On July 1 the Racing Form added a boldface, capital "L" to its result charts and past performances to signify that a horse had been treated with the medication Lasix. This information is extremely valuable, because Lasix is such an important factor, and many of us have complained that the Form didn't make it available long ago.
"One of the problems," said George Bernet, the paper's assistant editor, "is that so many states have so many different rules about Lasix." And, he said, the lack of uniformity in medication rules across the nation still is causing problems. While the Form can list horses who will be racing on Lasix in the upcoming day's races in Maryland, it cannot do so in some other states, such as Florida and California, where horses getting medication are not listed at the time of entry.

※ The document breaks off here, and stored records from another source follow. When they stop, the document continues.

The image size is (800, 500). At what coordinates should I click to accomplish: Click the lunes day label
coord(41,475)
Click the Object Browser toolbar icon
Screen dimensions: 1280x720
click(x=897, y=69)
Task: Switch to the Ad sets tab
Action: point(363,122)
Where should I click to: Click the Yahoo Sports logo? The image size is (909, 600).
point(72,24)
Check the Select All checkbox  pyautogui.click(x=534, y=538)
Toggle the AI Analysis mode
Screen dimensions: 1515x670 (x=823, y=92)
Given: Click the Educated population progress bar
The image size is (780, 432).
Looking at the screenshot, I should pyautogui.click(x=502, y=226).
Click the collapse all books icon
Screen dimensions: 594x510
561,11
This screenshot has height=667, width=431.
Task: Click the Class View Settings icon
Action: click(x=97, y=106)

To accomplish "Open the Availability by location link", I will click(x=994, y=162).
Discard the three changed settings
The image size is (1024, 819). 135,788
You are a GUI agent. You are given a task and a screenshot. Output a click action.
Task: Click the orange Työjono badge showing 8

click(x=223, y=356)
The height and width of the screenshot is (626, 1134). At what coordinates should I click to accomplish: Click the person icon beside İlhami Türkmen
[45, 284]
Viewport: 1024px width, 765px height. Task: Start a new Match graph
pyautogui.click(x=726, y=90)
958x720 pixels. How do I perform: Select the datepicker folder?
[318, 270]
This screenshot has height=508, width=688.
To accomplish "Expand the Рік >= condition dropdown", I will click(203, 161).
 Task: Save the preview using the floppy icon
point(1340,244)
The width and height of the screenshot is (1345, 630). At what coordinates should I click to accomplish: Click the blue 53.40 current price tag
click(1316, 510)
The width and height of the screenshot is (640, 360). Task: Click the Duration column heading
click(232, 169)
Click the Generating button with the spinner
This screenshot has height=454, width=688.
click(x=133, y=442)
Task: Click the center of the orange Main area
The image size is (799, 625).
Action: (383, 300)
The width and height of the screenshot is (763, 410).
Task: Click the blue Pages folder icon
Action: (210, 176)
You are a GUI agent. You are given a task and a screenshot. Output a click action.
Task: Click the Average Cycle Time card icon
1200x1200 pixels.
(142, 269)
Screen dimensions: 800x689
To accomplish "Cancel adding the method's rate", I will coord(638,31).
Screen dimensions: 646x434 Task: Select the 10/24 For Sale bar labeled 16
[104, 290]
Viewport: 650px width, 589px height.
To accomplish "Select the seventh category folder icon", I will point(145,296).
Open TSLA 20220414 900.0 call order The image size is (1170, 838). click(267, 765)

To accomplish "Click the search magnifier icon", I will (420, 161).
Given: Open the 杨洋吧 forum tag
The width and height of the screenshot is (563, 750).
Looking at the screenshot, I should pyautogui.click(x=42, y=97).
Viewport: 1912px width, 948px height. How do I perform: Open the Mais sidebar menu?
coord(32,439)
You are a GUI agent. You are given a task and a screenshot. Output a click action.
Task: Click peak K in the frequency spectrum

But the Form will show when horses have raced with Lasix in past starts, and that is the crucial information. While the racing program lists the horses racing with Lasix today, bettors often haven't known if a horse was getting the medication for the first time -- the circumstance when Lasix can bring about a sharp improvement. If a horse did all its racing at Laurel and Pimlico, there was no problem, for Maryland officials kept all the pertinent records for their state. But if a horse was shipped from Garden State Park to Laurel, it was hard to find out if he had raced with Lasix in New Jersey, because there was no interstate record-keeping system.
Now there is, and horseplayers should be able to deal with Lasix as a handicapping factor with relatively few problems. Even though debate continues to rage among scientists, veterinarians and industry leaders about the properties of the drug, horseplayers have developed a pretty good sense of the way Lasix affects thoroughbreds. There are no certainties in this game, of course, but a horse getting Lasix is no more of a mystery than a horse getting blinkers for the first time. Here are the basic handicapping guidelines:
Lasix is a relevant factor only when a horse gets it for the first time -- or, at least, when he has started using it recently. There is no difference, from the handicapping standpoint, between a longtime Lasix user and one who doesn't use the drug.
Many horses improve sharply when they get Lasix for the first time, and the ones most apt to do so are those who have been showing early speed and tiring. They may be quitting in the stretch because they suffer from respiratory problems -- the problems that the diuretic may alleviate. Plodding stretch-runners are less likely to be helped by Lasix.
A horse is an especially good candidate to improve with Lasix if he showed some talent in the past, even though his recent form might be poor. Lasix helps horses by correcting a physical problem that has caused their performances to worsen; it rarely transforms horses who have never shown any ability whatsoever.
If a horse doesn't improve the first time he gets Lasix, he probably won't improve subsequently -- unless, of course, he was entered under impossible conditions when he got his first Lasix. If, for example, a horse who hates mud gets first-time Lasix on a muddy track, he deserves consideration the second time around.
When a horse has started using Lasix and has improved with it, he may be considered a new animal, for all practical purposes. This principal was demonstrated on the day of the Preakness -- a day when Lasix was the main topic of conversation because of Summer Squall's victory with the aid of the drug.
Joe's Lad had been a fair-to-middling Florida campaigner before his most recent race, which he won by 7 1/2 lengths in fast time, and now had come to Pimlico for a stakes race. Handicappers oblivious to the Lasix factor might have dismissed that last race as an aberration and concluded from his overall record that Joe's Lad wasn't good enough to win in stakes company. But, unbeknownst to many in the crowd, Joe's Lad had received Lasix for the first time in his previous start. His strong performance had been no fluke; this was the new Joe's Lad, and he proceeded to blow away his Pimlico rivals.
Most bettors at Pimlico that day were not equipped to evaluate Joe's Lad because the relevant information wasn't available in the Racing Form. Now it will be -- and the handicapping process will be a little bit easier as a result.